## YOUR ASSIGNMENT
Each line from the one containing "Task: Open 中棉种业 profile avatar on right video" to the end of the material below is to be restated exactly, with pictures skipped.
:::::
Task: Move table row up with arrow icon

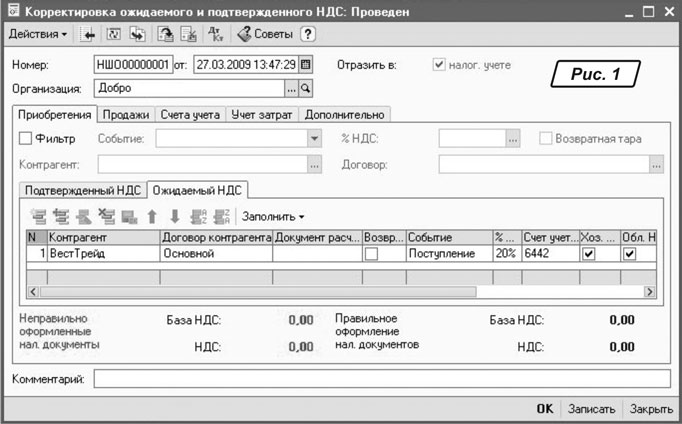Action: (153, 216)
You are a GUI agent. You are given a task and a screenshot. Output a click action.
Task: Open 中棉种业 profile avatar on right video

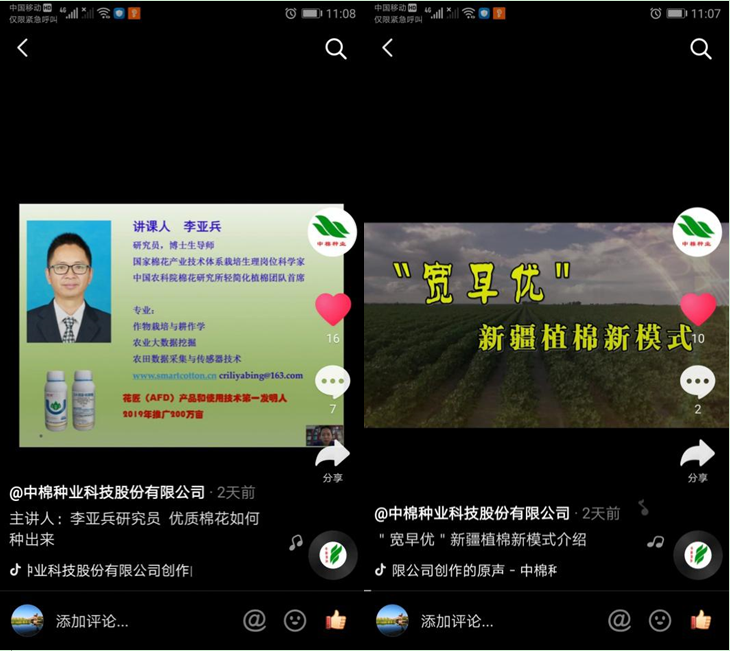697,231
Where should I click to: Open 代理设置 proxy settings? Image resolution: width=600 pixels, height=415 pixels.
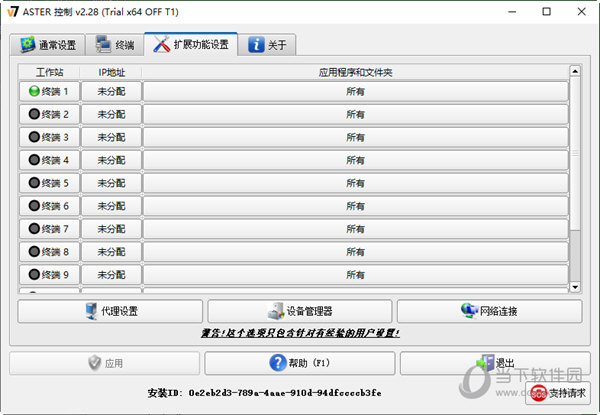(110, 311)
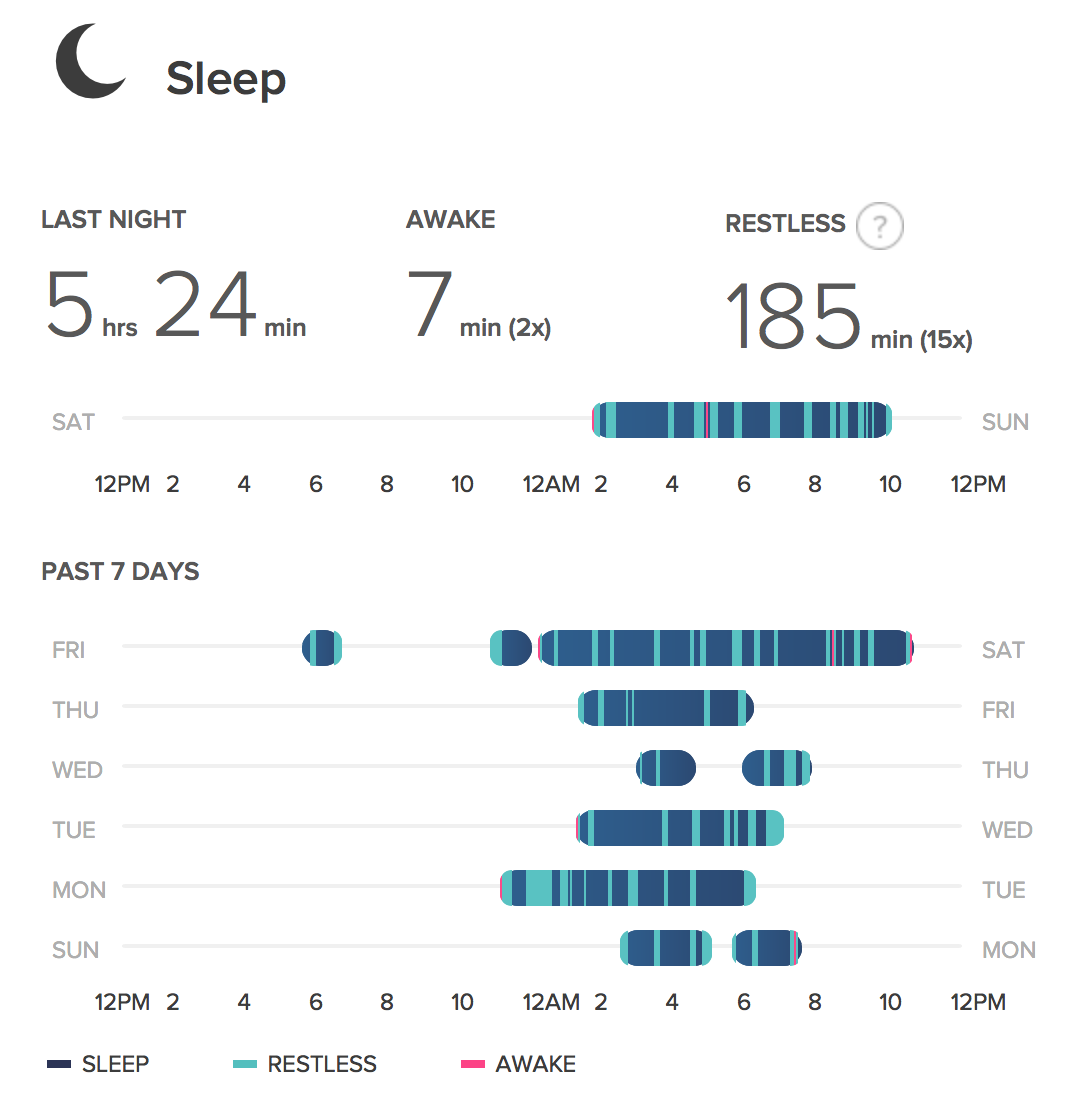Click the Thursday to Friday sleep bar
The image size is (1066, 1094).
click(665, 708)
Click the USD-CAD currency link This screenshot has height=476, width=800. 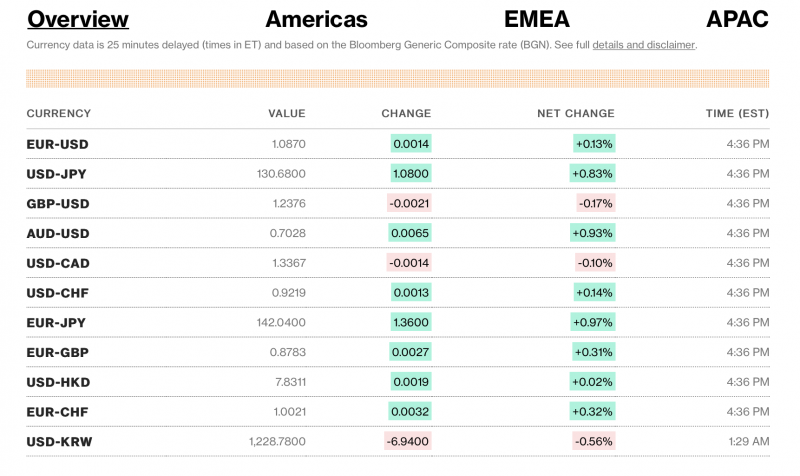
:::::
## SOLUTION FOR THIS PROBLEM
Task: Open 中棉种业 profile avatar on right video

697,231
Where should I click to: Open 代理设置 proxy settings? Image resolution: width=600 pixels, height=415 pixels.
(110, 311)
Click the Thursday to Friday sleep bar
The image size is (1066, 1094).
click(665, 708)
Click the USD-CAD currency link This screenshot has height=476, width=800. 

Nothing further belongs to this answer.